Texto do documento:

-------------------------

Lições
de matrimónio imperial
«(…) O discreto encontro de
Afonso e Enrique em Monsaraz não podia ter acontecido em momento mais oportuno,
se o que se queria era que passasse despercebido, uma vez que o rei e a rainha
de Castela se encontravam envolvidos num dos projectos mais ambiciosos e
perigosos de que se podia ocupar um casal real naquela época: a tentativa de se
desfazerem para sempre do valido ao qual tanto um como o outro deviam em parte
o que eram.
Um dia depois de Afonso V de
Portugal ter enviado a carta a Pimentel, quarta-feira de Cinzas, o rei Juan II
de Castela falou com o outrora poderosíssimo Álvaro Luna. O homem que o rei
seguira, segundo a pena de Palencia, enquanto lhe durou a beleza da juventude, compreendeu
de imediato que o monarca estava a preparar a sua queda.
Enquanto em Burgos ocorriam estes
acontecimentos, impensáveis até havia pouco tempo, Álvaro começara a governar
trinta e dois anos antes e nem sequer os audazes infantes de Aragão tinham
conseguido contrariá-lo, algo ainda mais excepcional estava a acontecer nos preliminares
das negociações matrimoniais: um judeu fora incumbido por Enrique de tratar com
a parte portuguesa o casamento com Joana, nomeando-o procurador e embaixador do
príncipe. Este é o único caso conhecido numa monarquia católica em que se escolheu
um membro dessa significativa minoria religiosa para negociar um matrimónio real.

-------------------------

Dados fornecidos:
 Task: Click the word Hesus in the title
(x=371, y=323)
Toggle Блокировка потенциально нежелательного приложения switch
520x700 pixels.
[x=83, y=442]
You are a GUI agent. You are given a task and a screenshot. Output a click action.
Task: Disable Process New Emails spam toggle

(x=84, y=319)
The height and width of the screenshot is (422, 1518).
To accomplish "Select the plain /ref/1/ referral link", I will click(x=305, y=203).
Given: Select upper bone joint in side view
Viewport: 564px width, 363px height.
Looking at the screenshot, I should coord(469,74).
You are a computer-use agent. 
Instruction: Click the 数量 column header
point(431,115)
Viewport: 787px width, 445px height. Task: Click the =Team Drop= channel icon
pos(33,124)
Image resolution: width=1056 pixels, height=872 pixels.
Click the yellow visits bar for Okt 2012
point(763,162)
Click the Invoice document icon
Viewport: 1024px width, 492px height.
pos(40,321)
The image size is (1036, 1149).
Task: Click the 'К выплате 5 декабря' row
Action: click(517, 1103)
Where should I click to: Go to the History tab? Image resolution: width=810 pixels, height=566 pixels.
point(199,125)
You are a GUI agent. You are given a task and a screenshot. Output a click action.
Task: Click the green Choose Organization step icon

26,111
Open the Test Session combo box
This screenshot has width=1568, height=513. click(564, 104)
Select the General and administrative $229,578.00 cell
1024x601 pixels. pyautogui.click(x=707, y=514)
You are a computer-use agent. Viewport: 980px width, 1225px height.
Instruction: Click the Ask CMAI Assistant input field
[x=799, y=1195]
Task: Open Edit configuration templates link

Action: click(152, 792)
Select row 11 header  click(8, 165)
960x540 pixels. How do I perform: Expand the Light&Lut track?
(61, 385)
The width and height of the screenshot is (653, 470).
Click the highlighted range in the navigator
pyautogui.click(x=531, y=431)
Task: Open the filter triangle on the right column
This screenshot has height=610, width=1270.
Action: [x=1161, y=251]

-------------------------

O que se pede: Atualize um trecho do texto sobre o matrimónio imperial: escreva-o de novo desde "Um dia depois" até "a sua queda.", inclusive, trocando "poderosíssimo" por "influente".

Resposta:
Um dia depois de Afonso V de
Portugal ter enviado a carta a Pimentel, quarta-feira de Cinzas, o rei Juan II
de Castela falou com o outrora influente Álvaro Luna. O homem que o rei
seguira, segundo a pena de Palencia, enquanto lhe durou a beleza da juventude, compreendeu
de imediato que o monarca estava a preparar a sua queda.